Fort Bend County, Texas v. Davis, No. 18-525

Today, the Supreme Court unanimously held that Title VII’s requirement that employment-discrimination plaintiffs present their claims to the Equal Employment Opportunity Commission (“EEOC”) before filing suit is a mandatory claim-processing rule subject to ordinary principles of waiver and forfeiture, not a jurisdictional prerequisite that can be raised at any point during the litigation.

Background:
Title VII of the Civil Rights Act of 1964, 42 U.S.C. § 2000e et seq., requires employees to file a charge with the EEOC before suing an employer for discrimination. When it receives a charge, the EEOC must notify the employer and investigate the allegations. If the EEOC chooses not to sue, or if the EEOC cannot complete its investigation within 180 days, the employee is entitled to a “right-to sue” notice. That notice allows the employee to sue the employer for the claim(s) presented in the charge. In this case, an employer litigated a religious-discrimination claim for five years before arguing that the plaintiff did not properly raise the claim in her EEOC charge. The district court agreed, reasoned that Title VII’s charge-filing requirement is a non-waivable jurisdictional rule, and dismissed the case for lack of jurisdiction. The Fifth Circuit reversed, reasoning that the charge-filing requirement is a waivable claim-processing rule, and that the employer forfeited any arguments based on that rule by raising them too late in the litigation.

Issue: 
Is Title VII’s charge-filing requirement a non-waivable jurisdictional rule or a waivable claim-processing rule?

Court’s Holding: 
Title VII’s charge-filing requirement is a mandatory claim-processing rule that speaks to a plaintiff’s procedural obligations and “must be timely raised to come into play.” It is “not a jurisdictional prescription delineating the adjudicatory authority of courts” that may be raised at any point in the litigation.
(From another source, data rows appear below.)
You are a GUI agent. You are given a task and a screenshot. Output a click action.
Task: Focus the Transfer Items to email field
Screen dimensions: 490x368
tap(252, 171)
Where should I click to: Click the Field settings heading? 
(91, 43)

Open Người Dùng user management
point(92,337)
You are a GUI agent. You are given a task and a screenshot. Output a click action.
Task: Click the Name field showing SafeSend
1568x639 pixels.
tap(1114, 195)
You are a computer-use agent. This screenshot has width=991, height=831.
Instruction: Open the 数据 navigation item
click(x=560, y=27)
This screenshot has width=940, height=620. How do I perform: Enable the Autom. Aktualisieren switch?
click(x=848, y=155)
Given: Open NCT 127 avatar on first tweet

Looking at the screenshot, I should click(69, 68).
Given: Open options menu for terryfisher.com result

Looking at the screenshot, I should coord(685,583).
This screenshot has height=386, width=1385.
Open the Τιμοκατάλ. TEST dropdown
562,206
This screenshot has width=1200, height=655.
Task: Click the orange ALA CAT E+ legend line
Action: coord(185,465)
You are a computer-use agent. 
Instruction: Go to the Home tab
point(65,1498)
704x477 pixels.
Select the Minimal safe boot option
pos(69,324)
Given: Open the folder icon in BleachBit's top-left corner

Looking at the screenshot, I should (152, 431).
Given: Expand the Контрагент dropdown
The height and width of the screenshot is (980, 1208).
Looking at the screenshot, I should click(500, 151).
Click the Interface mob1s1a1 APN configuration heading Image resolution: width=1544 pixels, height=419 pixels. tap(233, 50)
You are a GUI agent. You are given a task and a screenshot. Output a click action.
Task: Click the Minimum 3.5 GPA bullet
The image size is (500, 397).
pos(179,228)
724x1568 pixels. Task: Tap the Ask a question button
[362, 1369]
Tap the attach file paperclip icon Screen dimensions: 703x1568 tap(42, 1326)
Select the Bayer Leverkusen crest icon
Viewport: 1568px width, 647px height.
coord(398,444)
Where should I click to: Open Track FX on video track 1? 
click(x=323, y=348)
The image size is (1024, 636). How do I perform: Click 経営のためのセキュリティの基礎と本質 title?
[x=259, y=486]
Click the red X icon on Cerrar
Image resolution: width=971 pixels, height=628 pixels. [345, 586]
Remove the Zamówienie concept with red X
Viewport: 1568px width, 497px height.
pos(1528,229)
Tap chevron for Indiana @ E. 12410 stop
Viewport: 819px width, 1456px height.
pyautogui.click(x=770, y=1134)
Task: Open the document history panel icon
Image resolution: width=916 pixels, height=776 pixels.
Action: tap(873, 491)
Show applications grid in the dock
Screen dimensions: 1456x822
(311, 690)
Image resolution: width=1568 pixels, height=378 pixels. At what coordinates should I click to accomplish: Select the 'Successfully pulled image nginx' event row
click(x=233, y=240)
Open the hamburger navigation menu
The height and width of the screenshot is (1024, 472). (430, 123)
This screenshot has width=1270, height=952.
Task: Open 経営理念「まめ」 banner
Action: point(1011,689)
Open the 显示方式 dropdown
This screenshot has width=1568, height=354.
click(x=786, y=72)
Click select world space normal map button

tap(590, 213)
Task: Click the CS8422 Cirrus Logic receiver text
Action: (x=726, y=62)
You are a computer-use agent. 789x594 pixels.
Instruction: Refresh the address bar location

“[A] rule may be mandatory without being jurisdictional, and Title VII’s charge-filing requirement fits that bill.

Justice Ginsburg, writing for the unanimous Court

What It Means:

  • The decision does not change Title VII’s requirement that employees file a charge with the EEOC before suing an employer for discrimination. However, because this charge-filing requirement is a claim-processing rule, not a jurisdictional rule, employers must promptly raise any exhaustion-related defenses or risk waiver.
  • The opinion might lead to increased litigation risks and costs for employers, as federal courts can exercise subject-matter jurisdiction over Title VII claims even when the plaintiff has failed to file a proper charge with the EEOC.
  • The Court did not address whether the charge-filing requirement or other mandatory claim-processing rules are subject to equitable exceptions based on concerns for fairness and justice.